1. Nobody needs to really worry about isolation work when they're still trying to build their base. You don't need to worry about "getting better visible pec tie-ins" if you don't have a big chest to begin with or low enough body fat (which would clearly show a lack of need for isolation work if there isn't enough muscle to worry about trying to fine-tune), but countless people end up in the gym every day floundering away with sub-par movements when they'd be better off doing what pays off the best returns, and that would be by doing compound movements.

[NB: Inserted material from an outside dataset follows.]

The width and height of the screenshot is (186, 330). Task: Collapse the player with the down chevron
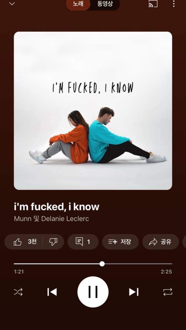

2. People tend to want the isolation work because there are still countless people who gauge their workouts by the pump or how sore they feel (a big mistake, but one that never seems to cease). I've said it here a million times as example - I could curl a soup can for an hour straight and my arm would be sore as hell from it, but it won't make my bicep larger and won't make me stronger. But, if I were after a "feel" that I thought was the indicator of a good workout, that soup can curling would seem to be the way to go, despite it being worthless. Some of my best gains were made training hard and heavy with low reps and near max weights, and rarely did I have any residual soreness after those sessions. I still left plenty of time for growth and recovery, though, as just because I wasn't limping for days after a leg workout didn't mean I wasn't gaining from it.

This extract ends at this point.